Missouri's small cannabis business licensing program was designed to help victims of the war on drugs, but it has been mired in controversy as out-of-state companies and industry players exploit local applicants to grab licenses.
A recent investigation published in the Kansas City Star revealed that nearly half of the social equity licenses granted in the Kansas City area were given to companies registered out of state, including several “secretive” limited liability companies based in Wyoming where ownership information was hidden.
The development has raised concerns about predatory practices and whether the licenses are truly benefiting disadvantaged communities.
One well-known case involves Destiny Brown, a disabled military veteran who was employed by cannabis investor Michael Harrow.
Although Mr Harrow promised financial assistance to run the pharmacy, Mr Brown later discovered that the fine print in the contract gave Mr Harrow complete control of the business.
“Because Mr. Harrow could not hold a license directly due to his felony record, he used Mr. Brown's qualifications as a cover to obtain a license. When Mr. Brown discovered this, he hired an attorney and filed paperwork with Missouri regulators, which resulted in the revocation of six licenses linked to Mr.
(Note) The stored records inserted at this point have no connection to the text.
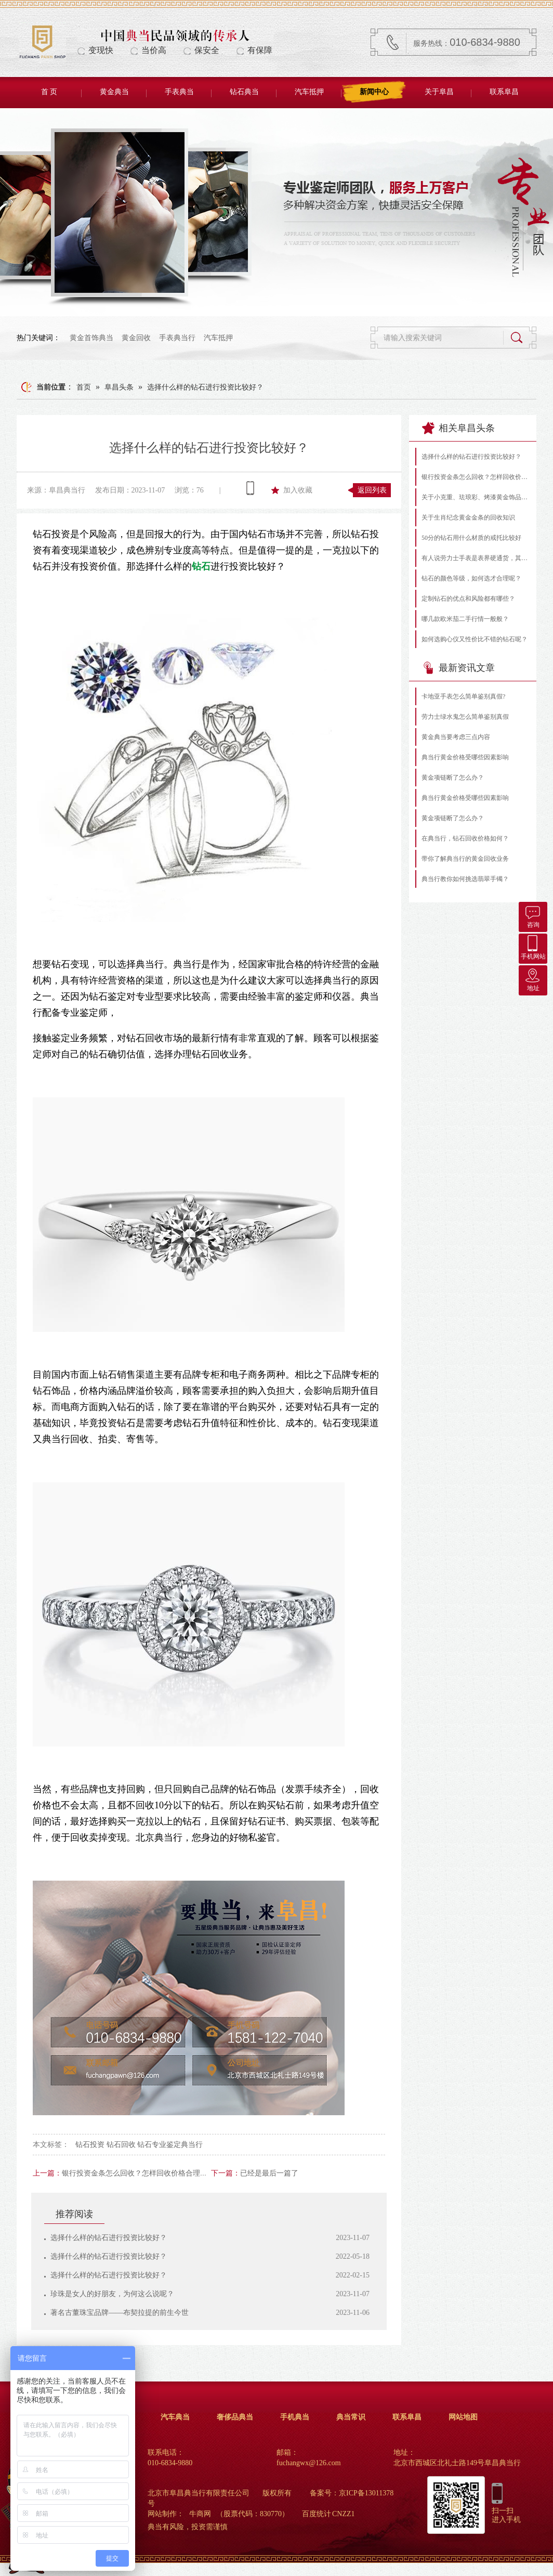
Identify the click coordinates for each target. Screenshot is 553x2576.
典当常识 (350, 2417)
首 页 (49, 92)
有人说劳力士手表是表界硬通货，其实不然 (476, 558)
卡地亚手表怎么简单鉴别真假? (463, 696)
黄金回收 (136, 338)
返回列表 (372, 490)
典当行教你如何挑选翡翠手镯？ (465, 879)
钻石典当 (244, 92)
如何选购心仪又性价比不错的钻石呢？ (475, 639)
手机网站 (533, 947)
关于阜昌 (439, 92)
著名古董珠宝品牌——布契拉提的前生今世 (119, 2312)
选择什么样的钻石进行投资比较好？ (205, 387)
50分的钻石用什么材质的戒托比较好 (471, 537)
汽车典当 (175, 2417)
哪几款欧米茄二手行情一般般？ (465, 619)
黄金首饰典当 (91, 338)
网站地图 (463, 2417)
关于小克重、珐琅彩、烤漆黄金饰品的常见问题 (476, 497)
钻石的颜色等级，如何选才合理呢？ (471, 578)
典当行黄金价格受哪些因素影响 (465, 757)
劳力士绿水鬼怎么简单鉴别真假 (465, 716)
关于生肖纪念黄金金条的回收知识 (468, 517)
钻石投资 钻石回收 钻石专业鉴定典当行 (139, 2144)
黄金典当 (114, 92)
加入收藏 (297, 490)
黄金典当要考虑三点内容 (456, 737)
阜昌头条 (119, 387)
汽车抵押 (309, 92)
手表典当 (179, 92)
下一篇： (225, 2173)
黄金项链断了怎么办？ (453, 777)
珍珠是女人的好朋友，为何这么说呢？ (112, 2294)
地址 (533, 978)
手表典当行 (177, 338)
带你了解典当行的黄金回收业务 (465, 858)
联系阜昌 (504, 92)
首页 (83, 387)
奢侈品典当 (235, 2417)
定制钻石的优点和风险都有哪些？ (468, 598)
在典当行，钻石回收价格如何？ (465, 838)
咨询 (533, 915)
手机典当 (294, 2417)
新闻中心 (374, 92)
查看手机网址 (250, 488)
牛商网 (200, 2514)
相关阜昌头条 (458, 428)
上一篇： (47, 2173)
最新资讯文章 (458, 668)
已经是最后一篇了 (269, 2173)
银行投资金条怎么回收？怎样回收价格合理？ (134, 2173)
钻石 (201, 566)
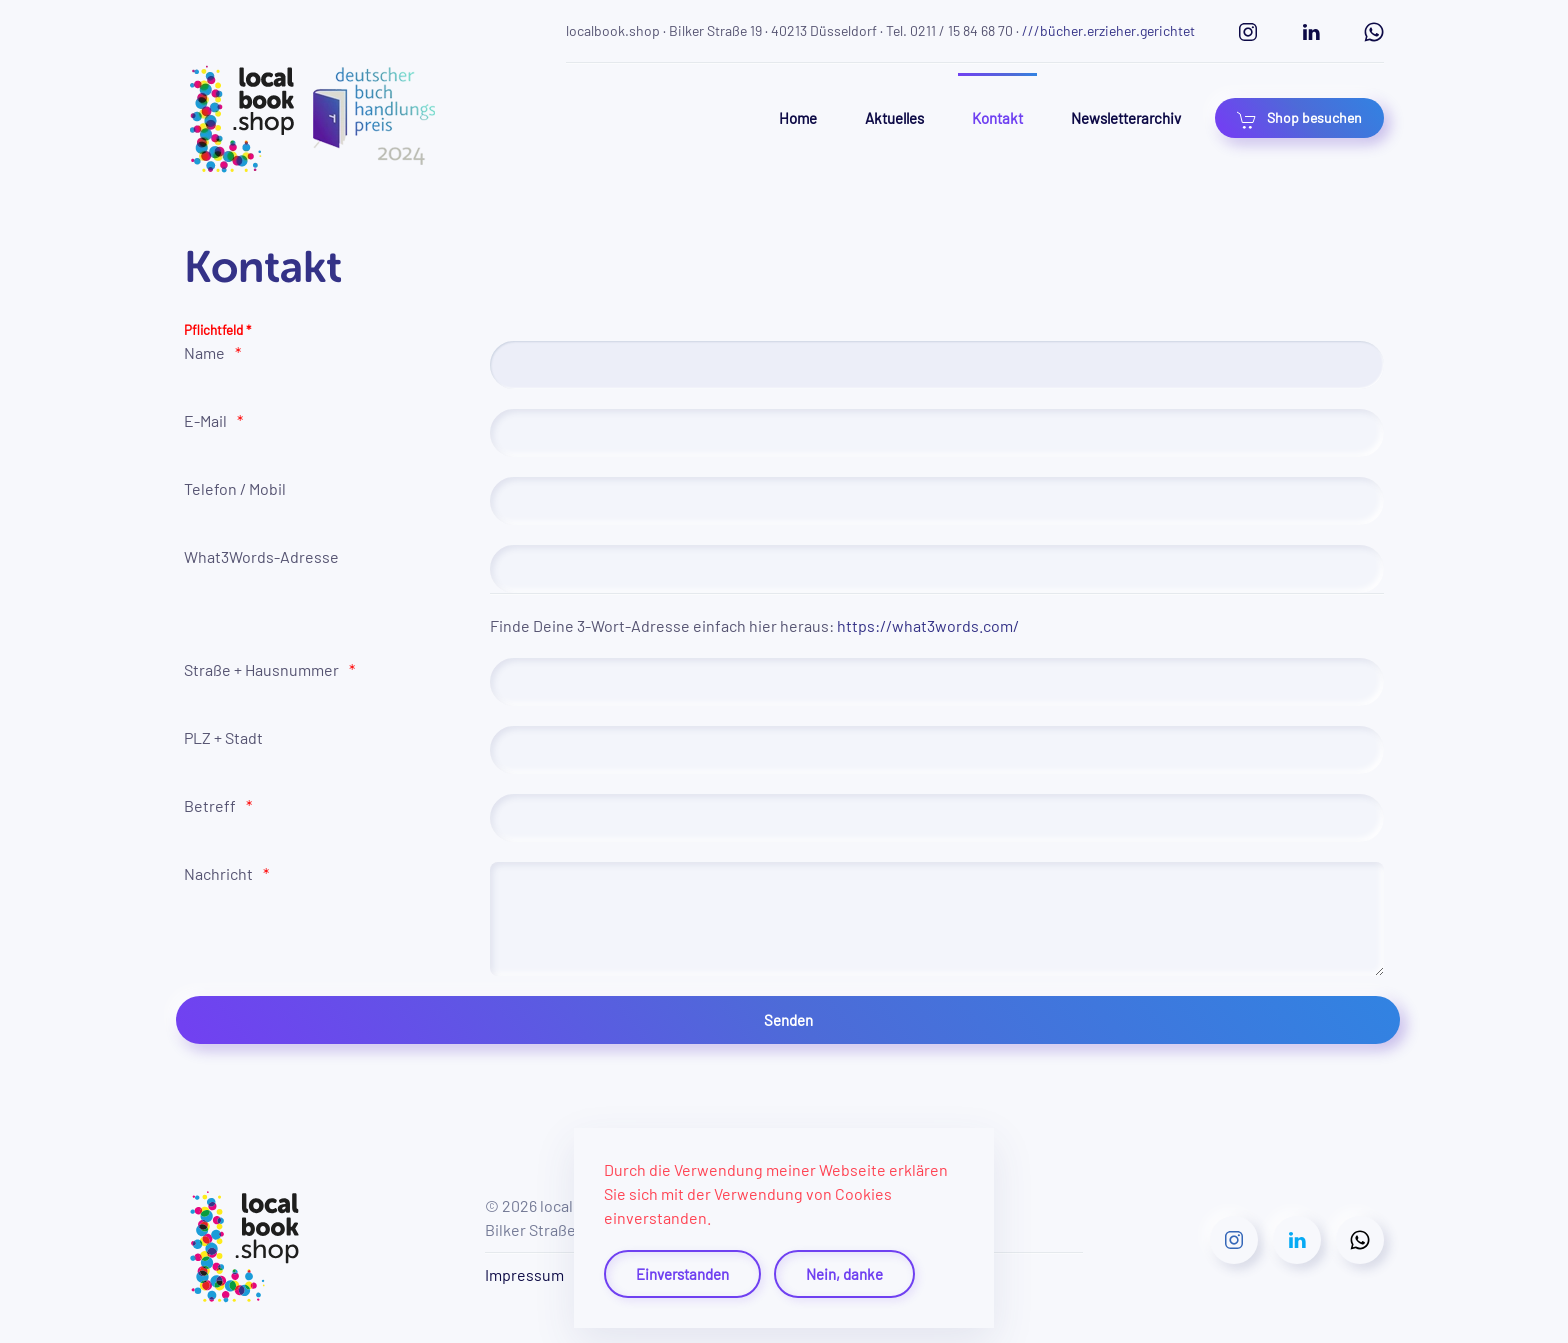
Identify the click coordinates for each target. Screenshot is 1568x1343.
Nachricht (218, 873)
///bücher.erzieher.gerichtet (1108, 30)
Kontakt (997, 118)
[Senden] (788, 1020)
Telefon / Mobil (235, 488)
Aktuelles (894, 118)
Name (204, 352)
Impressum (524, 1274)
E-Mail (205, 420)
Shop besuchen (1299, 119)
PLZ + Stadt (223, 737)
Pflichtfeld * (217, 330)
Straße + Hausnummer (261, 669)
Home (798, 118)
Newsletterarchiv (1126, 118)
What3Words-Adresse (261, 556)
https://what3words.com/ (928, 625)
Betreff (210, 805)
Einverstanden (682, 1274)
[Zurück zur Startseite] (311, 118)
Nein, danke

Harrow.”
This exploitation is not an isolated case: out-of-state companies have flooded the social equity licensing process, submitting hundreds of applications, often misrepresenting themselves as disadvantaged individuals in order to obtain a license.
In fact, earlier this year, Missouri regulators revoked nine of 48 social equity permits that had been granted after discovering similar predatory arrangements involving companies in Arizona and Michigan.
The Kansas City Star reported that 15 small business licenses have been awarded in the Kansas City area, half of which were to out-of-state companies, raising further questions about the program's credibility.
In response, the Missouri Department of Health and Human Services (DHSS) is currently conducting a two-month verification process to ensure awardees meet eligibility requirements.
Despite these efforts, critics worry that a third round of social equity licenses, scheduled for 2025, will face the same problems as the first two rounds, when local applicants were overshadowed by wealthy out-of-state interests.